[Math] Set that is not well-ordered

Question

I want to find a set that is transitive, every non-empty subset of it has $\in$-maximum and is not $\in$-well ordered.

Any hint?

Answer 1

Let $S$ be a non-empty set such that every non-empty subset of it has an $\in$-maximum.

Then for $x,y \in S$ with $x \ne y$, we have either $x \in y$ or $y \in x$ because by hypothesis, $\{x,y\}$ has an $\in$-maximum. Therefore, $(S, \in)$ is a linear order. In the degenerate case that $S$ has only one element, clearly $(S, \in)$ is also a linear order.

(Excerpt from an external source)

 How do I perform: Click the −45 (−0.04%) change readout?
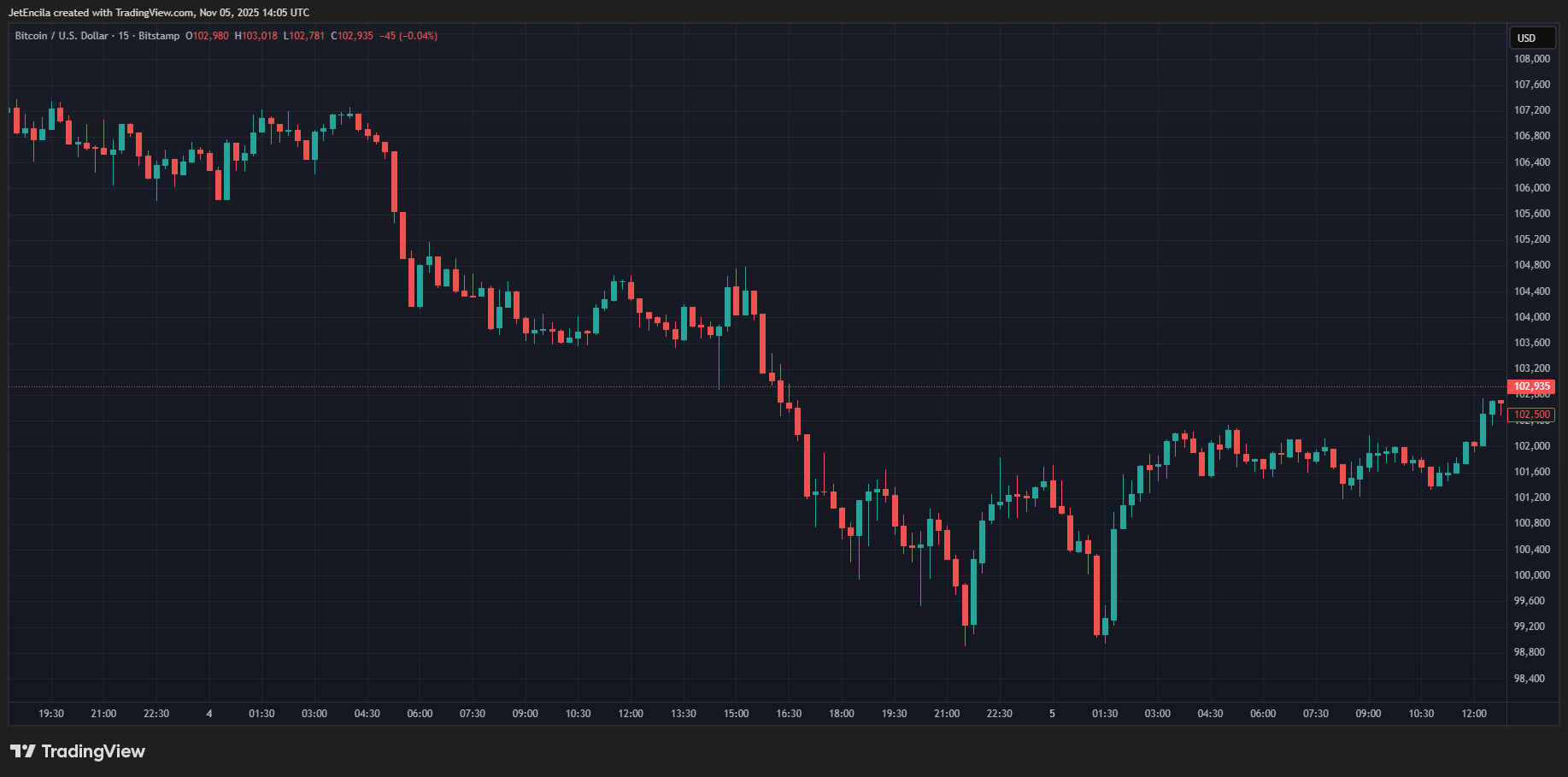tap(408, 36)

Now suppose that a non-empty subset $T \subseteq S$ had no $\in$-smallest element. By the Axiom of Foundation, $T$ does have an $\in$-minimal element, i.e. an $x \in T$ with $x \cap T = \varnothing$.

But this then means that for all $y \in T$, we have $y \notin x$. Since $\in$ is a linear ordering on $S$, we conclude that $x \in y$ (if $x \ne y$). But then $x$ is an $\in$-smallest element; hence $S$ is well-ordered by $\in$.

Therefore, no set $S$ matching your conditions can exist. Note that the assumption that $S$ is transitive was not necessary to arrive at this conclusion.